EXERCISE REQUIREMENTS =>
1 – In the abstract on anti-TNFα dose reduction, how many patients had their anti-TNFα dose modified in clinical practice during 2013-2014?
2 – Switch "tertiary hospital" to "university hospital" and write out the abstract on anti-TNFα dose reduction from "Objectives To estimate" up to and including "of these patients.".

TEXT SEGMENT =>
Start of Block

Objectives To estimate the cost reduction in the use of anti- TNFα therapies in patients with different rheumatic diseases when dose modifications are undertaken in clinical practice in a specialized outpatient clinic of a tertiary hospital during 2013-2014 and to describe clinical and analytical characteristics of these patients.
Methods Design: Cost-minimization observational, retrospective study under conditions of clinical practice. Patients: All patients who received a dose of anti-TNFα different from the recommended in technical specifications and were followed up in a specialized BT outpatient clinic in a Spanish Rheumatology department during 2013 and 2014 were included. Protocol: Reductions in treatment dose or frequency dose were established empirically and were carried out by their rheumatologist in those patients who were in remission (DAS 28<2,6) for at least 6 consecutive months without steroids. Variables: Outcome 1°: Reduction of biannual average cost in euros (absolute and per treatment) of anti-TNFα treatments in patients who are in dose reduction compared to full-dose according to authorization specifications during 2013 and 2014. Secondary variables: demographics, type of rheumatic disease, clinical and laboratory data were collected. The cost reduction was calculated by comparing actual expenditures (after modifying treatment dose in clinical practice) with the theoretical costs (official price). Statistical analysis: a descriptive analysis of the sample of patients was performed. Reducing biannual absolute costs and by treatment after the adequacy of dose in clinical practice were calculated.
Results During 2013-2014, the dose of anti-TNFα of 76 patient were modified in clinical practice after reaching clinical remission: DAS28 [mean (SD)]: 2.34 (0.62) or BASDAI [mean (SD)]: 2.72 (1.09) and no radiographic progression. During this period, 5 patients discontinued anti-TNFα (2 adverse effects; 2 patients' decision, and 1 remission). The epidemiological and clinical-laboratory characteristics are described in the table by diseases. 34 out of 76 pts were treated with Etanercept, 20 with Adalimumab and 22 with Infliximab. No patient with Golimumab, Abatacept, Anakinra or Certolizumab reduced the dose during 2013-2014. Dose modifications of TB conducted in clinical practice for 2013- 2014 represented an absolut saving of 602,572.49€ (Table). In 2013 the absolute reduction in costs was 275,443.95€ (Etanercept: 158,030.47€; Adalimumab: 62,917.21€ and Infliximab: 54,496.27 €) in a total of 61 patients and in 2014 of 327,128.54€ (etanercept: 178,289.00€; Adalimumab: 87,055.35€ and Infliximab: 61,784.19 €) in a total of 71 patients achieving a greater efficiency of the treatments.
Conclusions In rheumatic diseases we may adjust the anti-TNFα doses in patients who go into remission and therefore reduce associated costs being more efficient. We believe it is important to create outpatient clinics specialized in BT where a tight control and an individualized treatment are carried out. Etanercept was the most used among patients with anti-TNFα modified dose.

End of Block

PROVIDED DATA =>
Start of Block

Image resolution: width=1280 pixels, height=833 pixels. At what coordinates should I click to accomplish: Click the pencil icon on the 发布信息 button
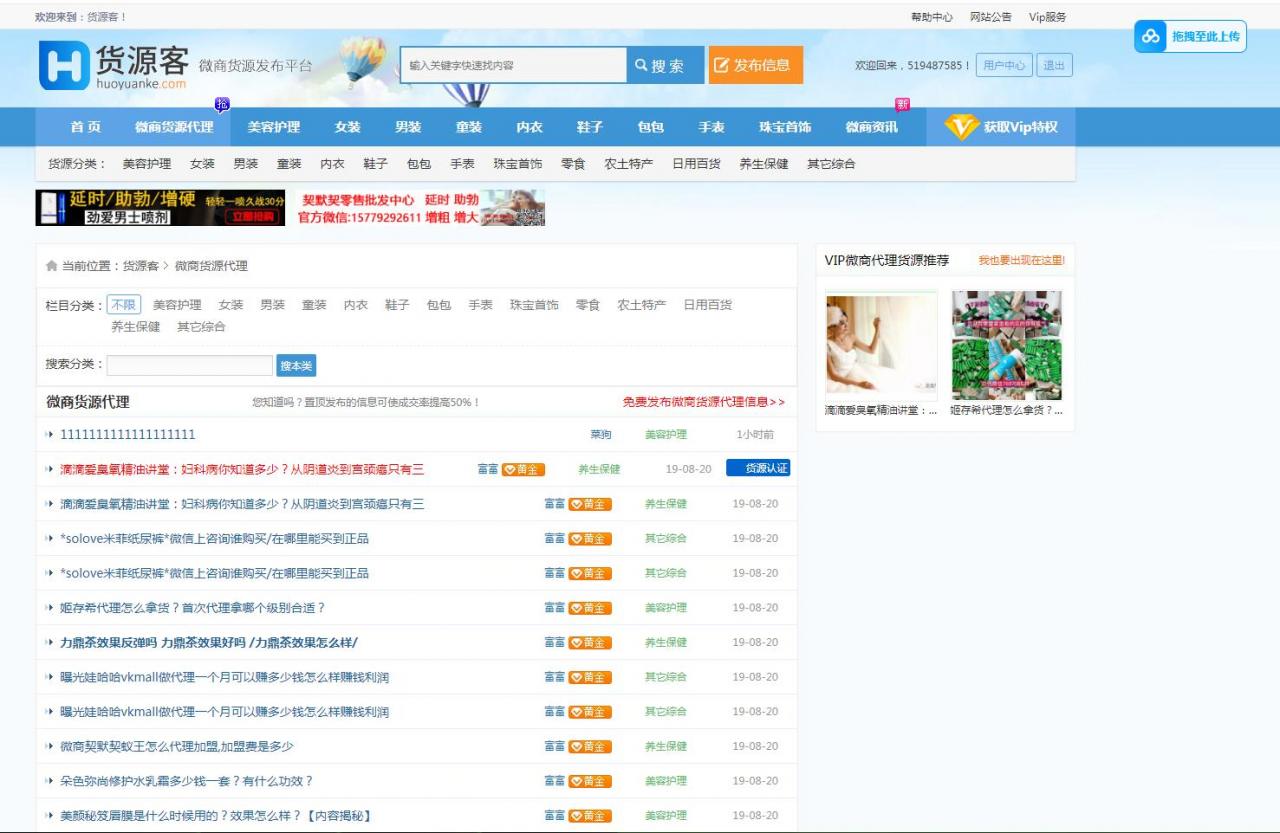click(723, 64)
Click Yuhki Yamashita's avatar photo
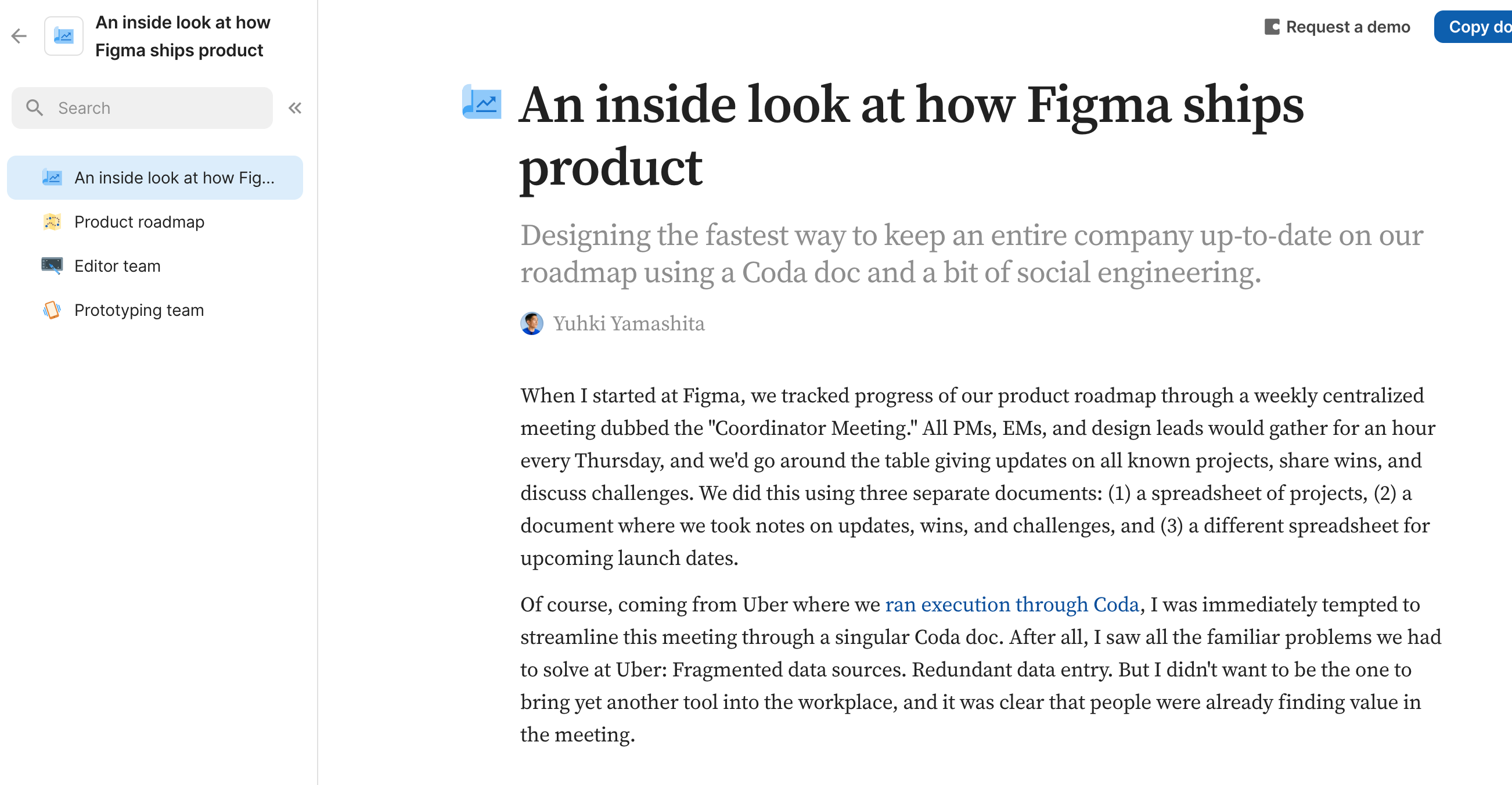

End of Block

RESPONSE LIST =>
1 – 76 patients

2 –
Objectives To estimate the cost reduction in the use of anti- TNFα therapies in patients with different rheumatic diseases when dose modifications are undertaken in clinical practice in a specialized outpatient clinic of a university hospital during 2013-2014 and to describe clinical and analytical characteristics of these patients.